SOC 210 -- Research Methods (Spring 2020): Places to Start

Patience

Magic Cube, Cube, Puzzle, PlayMagic Cube, Hand, Puzzle, Toys

The Key to Good Research -- Patience is a Virtue!!!

Picking Your Topic IS Research

Basic Search Concepts

Keyword searching--Watch this tutorial from the University of Missouri-St. Louis. If your search term is a phrase, e.g., organized crime, enclose the phrase in quotation marks. "Organized crime" is a more specific search than typing the words separately.

Boolean operators (AND, OR, AND NOT) These words are used to combine your search terms. Click here to see a tutorial in the Gingrich Guide.

Truncation--Use the asterisk * to retrieve all variants of a word. For example, educat* will retrieve education, educating, educator. But be careful! Con* will retrieve convict, contract, constitution and all other words that start that way. You will get many irrelevant items.

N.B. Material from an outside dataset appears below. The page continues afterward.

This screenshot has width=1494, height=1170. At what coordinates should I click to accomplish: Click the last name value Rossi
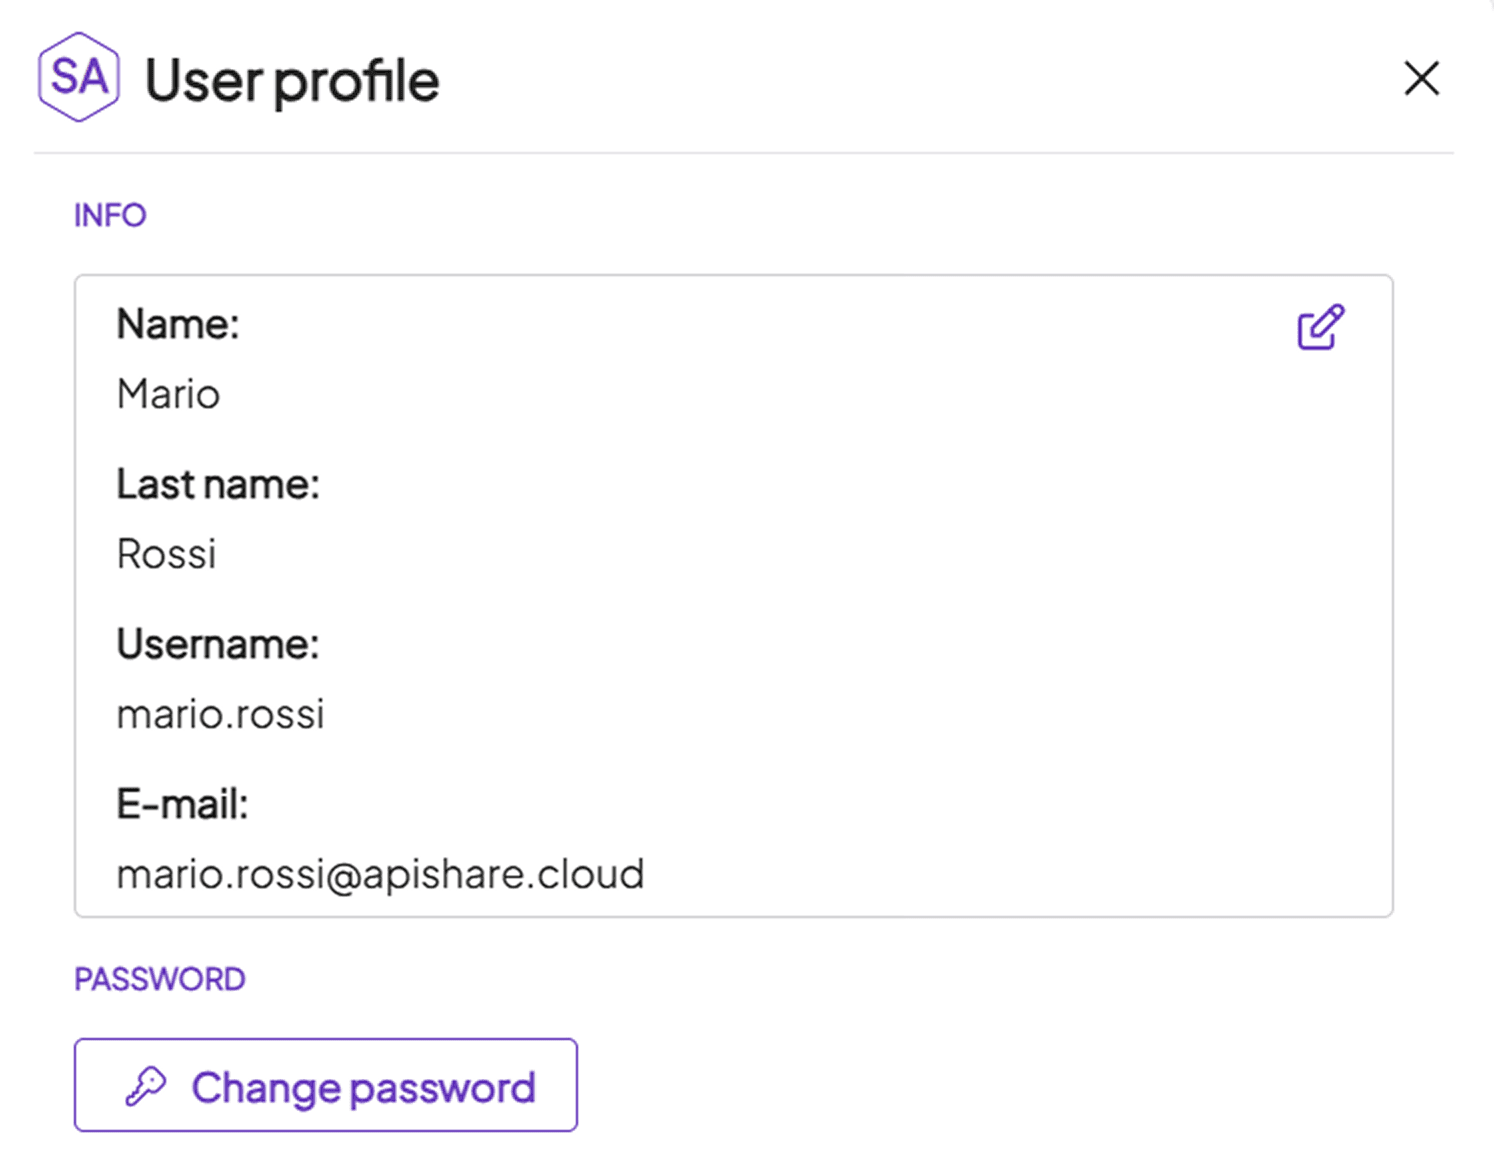(166, 554)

Field--A field is the location in the record where your terms are located, e.g., title, subject, author.


The Research Process

  • Select an interesting and doable topic.
  • Spend some time doing background reading on your topic
    • .Background reading can show you the different facets of a topic and provide you with more vocabulary words to use in your searching.
    • Another strategy is to locate a book on your topic and examine the chapter titles in the table of contents and entries in the index at the back of the book to learn more about aspects of the topic that could narrow your research question.
  • Identify each component of your topic.
  • Select appropriate terms to describe the components and use truncation as appropriate.
  • Determine the correct use of Boolean operators (AND, OR, NOT).
  • Select fields to search if appropriate (author, title, subject).
  • Limit your results as necessary (date, scholarly vs. popular, etc.).
  • Evaluate your results and rethink your strategy as necessary.